Report only the number of lines in the records that contain the word "computer".
○ ○ ○ ○ ○ ○ ○
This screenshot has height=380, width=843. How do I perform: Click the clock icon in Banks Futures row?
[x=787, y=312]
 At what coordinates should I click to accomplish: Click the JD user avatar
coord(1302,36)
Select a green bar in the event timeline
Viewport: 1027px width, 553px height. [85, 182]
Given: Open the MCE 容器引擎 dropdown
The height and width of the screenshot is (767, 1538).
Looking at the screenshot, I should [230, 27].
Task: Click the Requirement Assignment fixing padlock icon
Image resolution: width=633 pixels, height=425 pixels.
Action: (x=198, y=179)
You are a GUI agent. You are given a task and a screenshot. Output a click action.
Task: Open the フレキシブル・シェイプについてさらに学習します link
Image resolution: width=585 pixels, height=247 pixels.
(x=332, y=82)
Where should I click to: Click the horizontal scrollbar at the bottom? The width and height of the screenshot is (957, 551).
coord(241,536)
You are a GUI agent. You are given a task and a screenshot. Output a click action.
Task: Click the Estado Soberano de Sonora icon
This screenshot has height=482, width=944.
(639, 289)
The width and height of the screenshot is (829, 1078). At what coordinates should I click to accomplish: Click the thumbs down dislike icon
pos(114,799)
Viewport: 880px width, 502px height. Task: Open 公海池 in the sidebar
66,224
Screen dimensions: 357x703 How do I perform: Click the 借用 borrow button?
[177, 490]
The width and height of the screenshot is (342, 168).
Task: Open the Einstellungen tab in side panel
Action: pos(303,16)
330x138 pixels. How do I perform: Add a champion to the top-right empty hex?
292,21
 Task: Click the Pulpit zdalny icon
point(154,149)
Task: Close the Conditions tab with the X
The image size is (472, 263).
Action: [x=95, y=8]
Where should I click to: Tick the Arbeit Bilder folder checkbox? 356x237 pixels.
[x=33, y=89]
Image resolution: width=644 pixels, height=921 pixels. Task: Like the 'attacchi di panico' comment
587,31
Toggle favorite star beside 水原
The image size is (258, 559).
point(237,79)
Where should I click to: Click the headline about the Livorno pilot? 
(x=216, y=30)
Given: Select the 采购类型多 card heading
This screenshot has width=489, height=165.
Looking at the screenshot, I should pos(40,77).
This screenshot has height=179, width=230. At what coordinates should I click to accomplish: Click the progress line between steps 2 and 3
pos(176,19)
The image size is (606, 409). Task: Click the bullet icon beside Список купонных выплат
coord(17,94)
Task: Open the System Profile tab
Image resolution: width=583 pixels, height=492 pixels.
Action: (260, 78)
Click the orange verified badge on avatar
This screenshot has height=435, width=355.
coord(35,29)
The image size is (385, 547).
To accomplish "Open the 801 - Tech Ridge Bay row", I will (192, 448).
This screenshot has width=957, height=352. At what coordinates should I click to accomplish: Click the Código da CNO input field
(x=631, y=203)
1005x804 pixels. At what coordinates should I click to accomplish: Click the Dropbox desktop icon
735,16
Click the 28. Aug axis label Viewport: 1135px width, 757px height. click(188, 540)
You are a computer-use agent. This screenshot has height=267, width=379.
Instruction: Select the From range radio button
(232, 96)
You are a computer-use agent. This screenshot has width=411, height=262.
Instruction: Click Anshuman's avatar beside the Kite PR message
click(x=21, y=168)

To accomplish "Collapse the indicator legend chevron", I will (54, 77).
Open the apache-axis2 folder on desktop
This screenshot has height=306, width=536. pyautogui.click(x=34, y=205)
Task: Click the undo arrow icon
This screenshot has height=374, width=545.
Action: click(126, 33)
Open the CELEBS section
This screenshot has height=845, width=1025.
○ ○ ○ ○ ○ ○ ○
■ **Expected answer**
2